Intel (NASDAQ:INTC) reported quarterly earnings in mid-April that fell just short of profit targets. It did hit revenue targets, but those sales were down 2% year-over-year, so that’s nothing to crow over.
Yet investors have bid the stock up about 12% in the past month for a handy year-to-date return of about 17%. That’s better than the broader S&P 500.
Intel stock seems to have the bad news priced in and low expectations seem to be the order of the day. That tells me this 3.7% dividend payer is pretty stable and a decent long-term investment for income portfolios.
I admit that the outlook doesn’t look very growthy for Intel stock, and that’s why this kind of trade isn’t a good idea for those with short attention spans. In fact, I recommended Intel as my Best Stock for 2013 based on the fact that it has stability and good buy-and-hold potential, not because of any near-term upside. The outperformance in the first few months has been nice, but investors should be in it for the long haul.

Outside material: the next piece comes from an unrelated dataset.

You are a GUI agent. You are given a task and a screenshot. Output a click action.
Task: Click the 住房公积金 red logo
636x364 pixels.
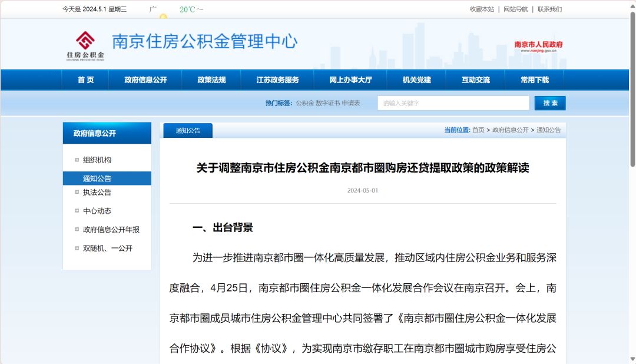(85, 45)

Obviously, the gaping hole in Intel has been a lack of mobile chips that are in demand. ARM Holdings (NASDAQ:ARMH) has some of the best designs for mobile gadgets, and its chips made by Qualcomm (NASDAQ:QCOM) populate a host of tablets like the Apple (NASDAQ:AAPL) iPad and smartphones powered by Google‘s (NASDAQ:GOOG) Android OS … and that means Intel has had trouble supplementing its lost revenue from a waning PC business.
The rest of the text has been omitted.